◆ Задания:
1) Объясните по тексту о Жданове, почему Сталин зачастую поручал именно Жданову соответствующие выступления в советской печати.
2) Перечислите всех лиц, названных по имени или фамилии в тексте о Жданове.
3) Продолжите текст о Жданове с места, на котором он обрывается.

◆ Исходный текст:
..........

Дневники Георгия Димитрова сохранят упоминания о его многочисленных встречах со Ждановым в 1939—1941 годах, когда ими совместно со Сталиным вырабатывалась политика Коминтерна и решалась судьба этой организации накануне и в начале мировой войны.

 

В тот напряжённый период сталинское руководство рассматривало сложнейшую и судьбоносную дилемму — как из списка старых врагов выбрать союзников в будущей мировой войне. Что таковая более чем вероятна, тогда уже мало кто сомневался.

 

Не станем углубляться в перипетии переговоров с англо-французской коалицией и за кулисы знаменитого пакта Молотова—Риббентропа, отметим лишь следы деятельности нашего героя на этой ниве.

 

Накануне мировой войны Андрей Жданов принимает самое деятельное участие в обсуждении членами политбюро отношений с Англией, Францией и Германией. Ему же Сталин зачастую поручает соответствующие выступления в советской печати — как глава «парламентской» комиссии иностранных дел, Жданов мог дать неформальные, но вполне авторитетные сигналы для западных руководящих элит.

 

Особенно ярко это проявилось в июне 1939 года, когда в Кремле стало понятно, что трёхсторонние советско-франко-британские переговоры о заключении договора взаимопомощи фактически саботированы западной стороной.

 

После срыва этой единственной возможности предотвратить начало большой войны советское руководство решительно меняет вектор усилий. И 29 июня 1939 года в «Правде» появляется статья Жданова под говорящим названием «Английское и французское правительства не хотят равного договора с СССР».

..........

◆ Исходные данные:

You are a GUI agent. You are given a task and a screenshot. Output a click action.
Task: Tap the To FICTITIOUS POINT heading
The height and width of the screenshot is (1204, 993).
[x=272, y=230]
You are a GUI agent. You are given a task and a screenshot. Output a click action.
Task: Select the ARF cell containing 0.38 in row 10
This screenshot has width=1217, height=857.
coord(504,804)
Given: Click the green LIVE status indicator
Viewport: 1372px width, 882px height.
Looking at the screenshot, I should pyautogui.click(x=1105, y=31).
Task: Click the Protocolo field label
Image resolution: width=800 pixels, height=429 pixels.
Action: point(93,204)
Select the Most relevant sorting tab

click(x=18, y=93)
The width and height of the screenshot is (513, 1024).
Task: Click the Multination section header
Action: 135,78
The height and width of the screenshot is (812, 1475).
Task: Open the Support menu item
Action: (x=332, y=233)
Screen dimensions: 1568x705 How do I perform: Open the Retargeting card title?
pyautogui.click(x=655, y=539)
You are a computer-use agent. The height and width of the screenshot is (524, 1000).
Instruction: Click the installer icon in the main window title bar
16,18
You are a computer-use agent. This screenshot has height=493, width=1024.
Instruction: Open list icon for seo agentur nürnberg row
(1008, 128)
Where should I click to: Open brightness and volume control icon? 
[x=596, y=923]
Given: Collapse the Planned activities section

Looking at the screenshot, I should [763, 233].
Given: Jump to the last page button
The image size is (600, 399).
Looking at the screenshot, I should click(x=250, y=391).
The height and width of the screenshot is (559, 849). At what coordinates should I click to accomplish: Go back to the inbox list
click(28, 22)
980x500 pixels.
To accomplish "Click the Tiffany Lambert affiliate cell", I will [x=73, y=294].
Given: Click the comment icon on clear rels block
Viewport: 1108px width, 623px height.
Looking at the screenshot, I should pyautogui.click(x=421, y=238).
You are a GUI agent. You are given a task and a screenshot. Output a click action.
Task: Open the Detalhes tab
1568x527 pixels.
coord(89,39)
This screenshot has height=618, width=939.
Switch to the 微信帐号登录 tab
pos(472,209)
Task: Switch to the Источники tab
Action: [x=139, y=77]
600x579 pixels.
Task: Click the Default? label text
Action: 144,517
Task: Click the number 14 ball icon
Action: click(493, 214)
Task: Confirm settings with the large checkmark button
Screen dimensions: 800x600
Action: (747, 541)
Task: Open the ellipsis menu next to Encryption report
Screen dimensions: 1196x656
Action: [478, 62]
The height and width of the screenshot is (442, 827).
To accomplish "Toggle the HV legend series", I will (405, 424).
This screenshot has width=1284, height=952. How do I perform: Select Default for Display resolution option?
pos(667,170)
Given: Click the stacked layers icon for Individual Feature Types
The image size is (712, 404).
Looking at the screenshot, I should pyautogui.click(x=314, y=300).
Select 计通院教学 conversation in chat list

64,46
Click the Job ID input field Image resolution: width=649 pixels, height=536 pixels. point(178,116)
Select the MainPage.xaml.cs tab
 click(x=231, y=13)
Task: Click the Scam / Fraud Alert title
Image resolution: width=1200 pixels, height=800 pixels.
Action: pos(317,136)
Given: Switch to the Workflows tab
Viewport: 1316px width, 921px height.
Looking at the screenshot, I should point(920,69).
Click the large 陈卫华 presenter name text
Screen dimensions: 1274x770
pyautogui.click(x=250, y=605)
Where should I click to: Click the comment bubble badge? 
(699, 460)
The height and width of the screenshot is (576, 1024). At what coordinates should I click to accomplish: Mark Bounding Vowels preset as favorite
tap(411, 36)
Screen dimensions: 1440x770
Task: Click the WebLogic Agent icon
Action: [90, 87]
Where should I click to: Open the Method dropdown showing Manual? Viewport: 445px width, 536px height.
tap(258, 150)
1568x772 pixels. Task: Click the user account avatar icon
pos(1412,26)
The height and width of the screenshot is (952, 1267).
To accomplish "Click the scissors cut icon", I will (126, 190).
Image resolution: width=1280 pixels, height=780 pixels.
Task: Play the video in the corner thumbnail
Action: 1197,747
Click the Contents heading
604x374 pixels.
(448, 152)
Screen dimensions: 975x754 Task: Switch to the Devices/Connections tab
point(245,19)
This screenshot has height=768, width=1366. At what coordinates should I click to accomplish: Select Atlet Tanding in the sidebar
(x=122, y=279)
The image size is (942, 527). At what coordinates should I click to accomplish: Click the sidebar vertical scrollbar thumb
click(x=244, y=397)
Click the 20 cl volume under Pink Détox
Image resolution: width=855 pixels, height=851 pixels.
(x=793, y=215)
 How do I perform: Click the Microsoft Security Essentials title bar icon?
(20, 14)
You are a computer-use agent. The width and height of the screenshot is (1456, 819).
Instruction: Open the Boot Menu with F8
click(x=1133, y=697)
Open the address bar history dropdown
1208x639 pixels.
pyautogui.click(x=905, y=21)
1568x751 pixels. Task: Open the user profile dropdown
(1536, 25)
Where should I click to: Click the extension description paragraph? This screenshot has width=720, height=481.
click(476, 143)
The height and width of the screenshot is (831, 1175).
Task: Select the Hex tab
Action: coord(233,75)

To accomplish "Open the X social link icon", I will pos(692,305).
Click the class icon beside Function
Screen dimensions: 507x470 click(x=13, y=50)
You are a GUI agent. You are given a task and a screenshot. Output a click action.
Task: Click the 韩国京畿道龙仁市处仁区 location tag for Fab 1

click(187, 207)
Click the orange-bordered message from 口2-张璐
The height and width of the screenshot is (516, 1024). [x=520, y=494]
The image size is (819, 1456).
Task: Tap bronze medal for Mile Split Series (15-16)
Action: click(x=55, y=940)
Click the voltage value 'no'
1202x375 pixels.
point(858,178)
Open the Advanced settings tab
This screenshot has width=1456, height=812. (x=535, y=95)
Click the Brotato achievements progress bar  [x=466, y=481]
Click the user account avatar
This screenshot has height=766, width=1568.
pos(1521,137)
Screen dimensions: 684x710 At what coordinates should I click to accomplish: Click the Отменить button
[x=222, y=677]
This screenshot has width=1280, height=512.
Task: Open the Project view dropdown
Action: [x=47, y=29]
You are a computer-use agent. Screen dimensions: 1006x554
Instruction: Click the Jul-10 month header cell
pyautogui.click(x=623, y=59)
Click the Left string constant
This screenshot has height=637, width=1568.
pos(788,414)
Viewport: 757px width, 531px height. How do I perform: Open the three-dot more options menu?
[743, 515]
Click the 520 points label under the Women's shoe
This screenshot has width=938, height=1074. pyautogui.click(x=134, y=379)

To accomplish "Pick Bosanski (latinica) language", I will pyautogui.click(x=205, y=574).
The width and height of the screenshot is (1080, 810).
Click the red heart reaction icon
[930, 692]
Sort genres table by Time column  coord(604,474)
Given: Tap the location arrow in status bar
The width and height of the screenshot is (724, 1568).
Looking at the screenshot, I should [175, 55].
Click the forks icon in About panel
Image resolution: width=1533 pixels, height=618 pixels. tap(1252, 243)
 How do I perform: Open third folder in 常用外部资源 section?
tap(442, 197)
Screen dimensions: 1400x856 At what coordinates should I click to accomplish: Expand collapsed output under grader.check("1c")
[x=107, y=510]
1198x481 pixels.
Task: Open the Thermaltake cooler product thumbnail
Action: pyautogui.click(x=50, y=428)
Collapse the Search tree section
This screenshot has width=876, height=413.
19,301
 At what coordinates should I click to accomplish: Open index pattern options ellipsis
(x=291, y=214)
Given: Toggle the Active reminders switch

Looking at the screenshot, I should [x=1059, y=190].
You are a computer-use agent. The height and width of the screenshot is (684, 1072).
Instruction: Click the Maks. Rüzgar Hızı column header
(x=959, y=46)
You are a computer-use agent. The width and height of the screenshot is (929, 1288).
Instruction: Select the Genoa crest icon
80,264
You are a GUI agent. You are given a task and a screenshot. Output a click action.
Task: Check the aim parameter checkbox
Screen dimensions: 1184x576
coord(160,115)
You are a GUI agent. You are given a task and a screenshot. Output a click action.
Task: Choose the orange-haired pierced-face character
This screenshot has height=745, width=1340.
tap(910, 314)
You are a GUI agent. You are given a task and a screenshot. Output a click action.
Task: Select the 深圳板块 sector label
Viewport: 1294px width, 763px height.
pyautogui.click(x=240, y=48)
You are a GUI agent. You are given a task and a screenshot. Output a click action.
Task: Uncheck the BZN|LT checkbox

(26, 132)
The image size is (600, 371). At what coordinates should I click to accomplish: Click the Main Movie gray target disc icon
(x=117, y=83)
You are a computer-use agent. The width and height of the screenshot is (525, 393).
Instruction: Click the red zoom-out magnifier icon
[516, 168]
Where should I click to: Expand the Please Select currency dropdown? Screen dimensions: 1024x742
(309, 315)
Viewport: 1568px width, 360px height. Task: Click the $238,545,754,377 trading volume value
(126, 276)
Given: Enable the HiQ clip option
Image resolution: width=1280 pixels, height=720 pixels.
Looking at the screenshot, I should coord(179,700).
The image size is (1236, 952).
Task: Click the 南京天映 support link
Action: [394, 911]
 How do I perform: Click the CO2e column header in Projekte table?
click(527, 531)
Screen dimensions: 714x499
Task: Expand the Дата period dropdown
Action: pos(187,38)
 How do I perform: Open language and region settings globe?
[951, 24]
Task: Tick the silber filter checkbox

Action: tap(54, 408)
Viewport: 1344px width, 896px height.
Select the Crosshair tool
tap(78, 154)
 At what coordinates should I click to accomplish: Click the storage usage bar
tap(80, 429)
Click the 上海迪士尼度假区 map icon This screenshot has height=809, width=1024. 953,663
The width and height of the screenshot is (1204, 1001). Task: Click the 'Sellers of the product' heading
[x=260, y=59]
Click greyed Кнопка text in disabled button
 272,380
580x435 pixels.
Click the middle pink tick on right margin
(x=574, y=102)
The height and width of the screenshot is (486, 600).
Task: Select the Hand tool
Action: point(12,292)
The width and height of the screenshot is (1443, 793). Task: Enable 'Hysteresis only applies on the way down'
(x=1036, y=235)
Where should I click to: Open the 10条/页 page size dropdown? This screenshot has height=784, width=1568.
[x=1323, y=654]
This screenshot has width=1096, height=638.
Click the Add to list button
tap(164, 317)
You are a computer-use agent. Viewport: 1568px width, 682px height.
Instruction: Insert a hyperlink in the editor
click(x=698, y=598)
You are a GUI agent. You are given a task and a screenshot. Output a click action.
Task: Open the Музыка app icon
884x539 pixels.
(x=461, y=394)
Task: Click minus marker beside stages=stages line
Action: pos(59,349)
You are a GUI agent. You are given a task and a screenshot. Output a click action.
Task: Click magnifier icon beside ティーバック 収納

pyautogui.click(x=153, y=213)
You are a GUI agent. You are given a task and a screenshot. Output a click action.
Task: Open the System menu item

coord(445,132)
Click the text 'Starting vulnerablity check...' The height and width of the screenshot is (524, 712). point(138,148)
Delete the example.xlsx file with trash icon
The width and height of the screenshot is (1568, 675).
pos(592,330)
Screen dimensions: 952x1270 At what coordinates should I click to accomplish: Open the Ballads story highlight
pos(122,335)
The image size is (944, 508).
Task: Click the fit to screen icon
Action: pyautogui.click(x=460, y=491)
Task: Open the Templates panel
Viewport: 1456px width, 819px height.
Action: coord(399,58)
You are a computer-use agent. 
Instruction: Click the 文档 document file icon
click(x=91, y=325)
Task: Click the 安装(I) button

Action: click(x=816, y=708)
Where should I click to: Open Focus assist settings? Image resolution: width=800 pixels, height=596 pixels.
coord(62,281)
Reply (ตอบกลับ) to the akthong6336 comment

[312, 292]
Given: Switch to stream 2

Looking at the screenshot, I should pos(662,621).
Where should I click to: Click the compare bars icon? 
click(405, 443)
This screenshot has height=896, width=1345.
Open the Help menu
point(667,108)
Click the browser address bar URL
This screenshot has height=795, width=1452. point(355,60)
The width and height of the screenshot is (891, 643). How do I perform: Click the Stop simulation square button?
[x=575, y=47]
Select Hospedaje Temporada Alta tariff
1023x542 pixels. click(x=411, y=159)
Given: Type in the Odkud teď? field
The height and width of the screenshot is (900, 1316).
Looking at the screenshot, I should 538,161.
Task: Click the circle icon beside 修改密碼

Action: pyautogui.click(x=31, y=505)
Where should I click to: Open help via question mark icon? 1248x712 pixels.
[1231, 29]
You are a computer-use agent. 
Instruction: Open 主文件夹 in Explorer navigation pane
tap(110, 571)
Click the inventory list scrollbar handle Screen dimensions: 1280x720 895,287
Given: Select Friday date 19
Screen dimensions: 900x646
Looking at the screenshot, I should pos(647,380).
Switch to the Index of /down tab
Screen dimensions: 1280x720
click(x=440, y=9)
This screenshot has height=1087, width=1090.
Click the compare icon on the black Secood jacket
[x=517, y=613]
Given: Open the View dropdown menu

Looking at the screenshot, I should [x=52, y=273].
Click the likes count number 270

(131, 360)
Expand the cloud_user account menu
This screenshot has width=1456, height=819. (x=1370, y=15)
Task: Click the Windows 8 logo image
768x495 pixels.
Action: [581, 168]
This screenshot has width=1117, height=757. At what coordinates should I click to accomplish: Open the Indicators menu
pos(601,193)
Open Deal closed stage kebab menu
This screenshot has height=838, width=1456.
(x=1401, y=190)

..........

◆ Ответы:
1) Жданов возглавлял «парламентскую» комиссию иностранных дел. Поэтому он мог подавать западным руководящим элитам неформальные, но вполне авторитетные сигналы.

2) Георгий Димитров, Андрей Жданов, Сталин, Молотов, Риббентроп.

3)
Констатировав, что переговоры с французами и англичанами зашли в тупик, автор в самом начале пишет: «Я позволю себе высказать по этому поводу моё личное мнение, хотя мои друзья и не согласны с ним»{287}. Статья — сплошной и прозрачный намёк всем великим державам Европы — Англии, Франции и Германии. «Друзья» Жданова тут для каждого более чем прозрачны — Сталин и Молотов. «Они, — пишет об этих «друзьях» Жданов, — продолжают считать, что английское и французское правительства, начиная переговоры с СССР о пакте взаимопомощи, имели серьёзные намерения создать мощный барьер против агрессии в Европе.

 

Я думаю и попытаюсь доказать фактами, что английское и французское правительства не хотят равного договора с СССР, то есть такого договора, на который только и может пойти уважающее себя государство, и что именно это обстоятельство является причиной застойного состояния, в которое попали переговоры».

 

Далее в «личном мнении» Жданова следует весьма лаконичный и логичный для читателя перечень претензий к партнёрам по переговорам, прежде всего к Англии.

 

«Мне кажется, — завершает свою статью Андрей Жданов, — что англичане и французы хотят не настоящего договора, приемлемого для СССР, а только лишь разговоров о договоре, для того чтобы, спекулируя на мнимой неуступчивости СССР перед общественным мнением своих стран, облегчить себе путь к сделке с агрессорами. Ближайшие дни должны показать, так это или не так».

Подписана статья тоже показательно: «Депутат Верховного Совета СССР А. Жданов».

 

В форме изложения «личного» мнения «парламентария» Жданова руководители СССР сумели веско и доходчиво высказать всё то, что невозможно было сделать официальными дипломатическими путями. Фактически это был ультиматум Англии и Франции: либо они идут на уступки интересам СССР, либо Союз будет искать средства обеспечения своей безопасности на других путях — а это уже был более чем понятный намёк для Германии.

 

Посол Германии в СССР Шуленбург тут же сигнализирует в Берлин о самом серьёзном значении данной публикации — поясняя Адольфу Гитлеру, что Жданов — «доверенное лицо Сталина», а «статья написана по приказу сверху»{288}. С этого момента и отсчитывается начало недолгого советско-германского сближения.

 

В записной книжке Жданова за 1939 год присутствуют отдельные обрывочные фразы, хорошо отражающие уже не газетный, а по-настоящему личный взгляд нашего героя на хищный мир внешней политики:

 

«Тигры и их хозяева.

 

Хозяева тигров нацелили на Восток.

Сифилизованная Европа.

Повернуть тигров в сторону Англии.

Англия — профессиональный враг мира и коллективной безопасности.

Не жалеет средств для дискредитации Советского Союза.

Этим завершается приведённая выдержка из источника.